Scoperto il gene architetto del volto umano, che cambia quindi le prospettive dell’evoluzione. La ricerca, pubblicata sulla rivista Science Advances, è nata dalla collaborazione fra Istituto Europeo di Oncologia (Ieo) e Università Statale di Milano, insieme con la partecipazione delle Università di Barcellona, Cantabria, Colonia e Heildelberg, e l’Irccs Casa Sollievo della Sofferenza di San Giovanni Rotondo. La prova sperimentale è arrivata studiando le cellule staminali di due malattie genetiche, entrambi varianti della sindrome di Williams-Beuren, nelle quali sia il viso sia le caratteristiche cognitive e comportamentali presentano aspetti tipici del processo di addomesticazione, come la faccia più piccola e ridotte reazioni aggressive.
“Noi presentiamo infatti caratteristiche del volto e del comportamento che ricordano quelle che distinguono appunto le specie addomesticate da quelle selvagge.
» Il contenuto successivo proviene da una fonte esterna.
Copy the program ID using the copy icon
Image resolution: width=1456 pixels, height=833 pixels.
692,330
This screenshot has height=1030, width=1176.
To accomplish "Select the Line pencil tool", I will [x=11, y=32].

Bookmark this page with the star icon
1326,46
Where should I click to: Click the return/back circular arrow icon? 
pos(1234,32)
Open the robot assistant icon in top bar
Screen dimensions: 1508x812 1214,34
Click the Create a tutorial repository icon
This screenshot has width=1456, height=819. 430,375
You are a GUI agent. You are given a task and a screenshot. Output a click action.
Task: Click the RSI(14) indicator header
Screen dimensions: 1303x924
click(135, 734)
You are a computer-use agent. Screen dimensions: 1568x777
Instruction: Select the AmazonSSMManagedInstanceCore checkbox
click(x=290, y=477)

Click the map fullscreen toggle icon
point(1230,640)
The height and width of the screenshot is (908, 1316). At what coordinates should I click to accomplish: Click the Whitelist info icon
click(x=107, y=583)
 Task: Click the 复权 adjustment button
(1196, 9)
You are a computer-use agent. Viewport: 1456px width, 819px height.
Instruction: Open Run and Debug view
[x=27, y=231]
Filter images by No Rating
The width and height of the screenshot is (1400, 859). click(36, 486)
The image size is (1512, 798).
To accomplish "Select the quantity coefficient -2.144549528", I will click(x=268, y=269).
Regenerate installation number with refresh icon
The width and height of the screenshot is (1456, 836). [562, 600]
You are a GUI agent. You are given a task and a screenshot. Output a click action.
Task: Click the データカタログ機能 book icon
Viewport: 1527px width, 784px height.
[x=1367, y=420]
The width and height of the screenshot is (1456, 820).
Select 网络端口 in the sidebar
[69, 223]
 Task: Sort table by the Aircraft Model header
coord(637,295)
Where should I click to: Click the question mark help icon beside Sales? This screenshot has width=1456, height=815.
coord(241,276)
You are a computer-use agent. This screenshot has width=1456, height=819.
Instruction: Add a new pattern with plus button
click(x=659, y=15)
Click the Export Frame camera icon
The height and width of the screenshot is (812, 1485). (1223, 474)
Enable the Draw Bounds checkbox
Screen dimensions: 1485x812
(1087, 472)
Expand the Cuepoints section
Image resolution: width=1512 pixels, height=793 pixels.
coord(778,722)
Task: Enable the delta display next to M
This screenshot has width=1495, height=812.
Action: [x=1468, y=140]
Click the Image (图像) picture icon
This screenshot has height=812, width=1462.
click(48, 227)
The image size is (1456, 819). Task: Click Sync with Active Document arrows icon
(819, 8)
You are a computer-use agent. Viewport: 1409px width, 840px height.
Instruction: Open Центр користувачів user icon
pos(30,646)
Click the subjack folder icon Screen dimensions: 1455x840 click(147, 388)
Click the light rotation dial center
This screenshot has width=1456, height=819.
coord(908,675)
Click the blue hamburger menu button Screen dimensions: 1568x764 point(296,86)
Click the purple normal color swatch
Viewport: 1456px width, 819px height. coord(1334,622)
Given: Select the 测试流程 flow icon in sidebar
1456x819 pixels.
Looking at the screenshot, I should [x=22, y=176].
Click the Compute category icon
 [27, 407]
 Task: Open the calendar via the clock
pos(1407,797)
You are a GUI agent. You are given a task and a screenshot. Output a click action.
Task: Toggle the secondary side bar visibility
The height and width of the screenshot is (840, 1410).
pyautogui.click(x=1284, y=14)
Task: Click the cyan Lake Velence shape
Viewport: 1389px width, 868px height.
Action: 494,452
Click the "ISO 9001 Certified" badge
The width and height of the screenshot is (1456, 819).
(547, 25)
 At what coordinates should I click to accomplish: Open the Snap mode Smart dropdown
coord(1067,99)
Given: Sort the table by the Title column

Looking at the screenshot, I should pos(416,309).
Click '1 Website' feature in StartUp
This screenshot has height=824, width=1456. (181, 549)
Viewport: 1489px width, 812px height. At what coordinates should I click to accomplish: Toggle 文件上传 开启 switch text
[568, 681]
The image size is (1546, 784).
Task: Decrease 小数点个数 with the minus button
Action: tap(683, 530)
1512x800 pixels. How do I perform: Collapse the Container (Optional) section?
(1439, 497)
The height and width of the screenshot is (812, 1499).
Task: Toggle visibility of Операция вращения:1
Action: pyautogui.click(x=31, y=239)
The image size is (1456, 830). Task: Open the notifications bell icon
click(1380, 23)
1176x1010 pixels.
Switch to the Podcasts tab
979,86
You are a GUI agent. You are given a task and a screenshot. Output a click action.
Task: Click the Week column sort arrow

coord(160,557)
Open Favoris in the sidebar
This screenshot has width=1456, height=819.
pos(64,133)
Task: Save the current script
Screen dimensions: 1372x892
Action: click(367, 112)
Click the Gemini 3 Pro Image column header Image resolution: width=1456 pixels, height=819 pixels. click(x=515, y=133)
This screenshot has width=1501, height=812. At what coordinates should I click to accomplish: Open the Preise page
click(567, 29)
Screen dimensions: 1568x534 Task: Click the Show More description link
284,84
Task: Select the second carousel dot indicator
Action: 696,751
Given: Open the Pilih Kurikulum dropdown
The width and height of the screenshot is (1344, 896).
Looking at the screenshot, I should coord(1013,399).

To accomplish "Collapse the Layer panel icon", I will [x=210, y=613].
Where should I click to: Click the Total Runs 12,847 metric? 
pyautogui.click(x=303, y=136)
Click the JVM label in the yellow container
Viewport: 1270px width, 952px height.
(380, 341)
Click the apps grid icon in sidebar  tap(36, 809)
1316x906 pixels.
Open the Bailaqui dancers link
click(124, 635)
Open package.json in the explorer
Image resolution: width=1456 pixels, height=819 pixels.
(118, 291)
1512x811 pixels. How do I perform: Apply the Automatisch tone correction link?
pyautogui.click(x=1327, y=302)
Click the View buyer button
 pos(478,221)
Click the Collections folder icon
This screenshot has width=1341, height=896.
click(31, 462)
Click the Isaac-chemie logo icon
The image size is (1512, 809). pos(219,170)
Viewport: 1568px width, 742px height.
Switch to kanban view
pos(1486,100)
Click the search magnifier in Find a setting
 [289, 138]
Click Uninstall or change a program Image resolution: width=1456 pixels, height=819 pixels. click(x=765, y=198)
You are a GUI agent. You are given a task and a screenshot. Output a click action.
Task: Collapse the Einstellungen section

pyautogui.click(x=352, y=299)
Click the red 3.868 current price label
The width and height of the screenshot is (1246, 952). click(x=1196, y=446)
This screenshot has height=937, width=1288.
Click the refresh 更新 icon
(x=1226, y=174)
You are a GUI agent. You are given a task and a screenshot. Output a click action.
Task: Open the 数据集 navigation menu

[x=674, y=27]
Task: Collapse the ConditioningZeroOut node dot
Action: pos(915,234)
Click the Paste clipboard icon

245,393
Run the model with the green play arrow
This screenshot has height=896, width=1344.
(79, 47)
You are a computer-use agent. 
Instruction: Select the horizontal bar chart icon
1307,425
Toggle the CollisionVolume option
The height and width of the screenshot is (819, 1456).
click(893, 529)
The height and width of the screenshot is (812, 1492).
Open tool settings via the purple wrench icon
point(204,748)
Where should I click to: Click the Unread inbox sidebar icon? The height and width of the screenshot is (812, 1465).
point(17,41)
Il risultato è destinato ad avere un forte impatto sulla nostra concezione dell’uomo e della sua evoluzione, non solo perché fornisce la dimostrazione empirica a un’idea così fondativa della nostra condizione moderna, ma anche perché definisce un vero e proprio nuovo campo di studio, in cui specifiche malattie genetiche, grazie alla possibilità di comprenderle in vitro attraverso degli avatar cellulari dei pazienti, illuminano la storia che ci ha condotto fin qui e che tutti ci accomuna”, ha spiegato il coordinatore della ricerca Giuseppe Testa, direttore del Laboratorio di Epigenetica delle Cellule Staminali dello Ieo, docente di Biologia molecolare all’Università di Milano, e direttore del centro di Neurogenomica dello Human Technopole.
Il gene architetto si chiama BAZ1B, e ha il ruolo di regolare l’attività di numerosi geni, responsabili delle fattezze del volto o di atteggiamenti di socialità. Visionando le analisi paleogenetiche degli uomini arcaici, queste hanno fatto per la prima volta “parlare il Dna dei nostri antenati arcaici, dando senso alle varianti genetiche che li distinguono da noi e che erano restate silenti, cioè funzionalmente indefinite, fino a che, appunto, non siamo riusciti ad associarle al controllo esercitato da questo gene così speciale”, ha detto Testa.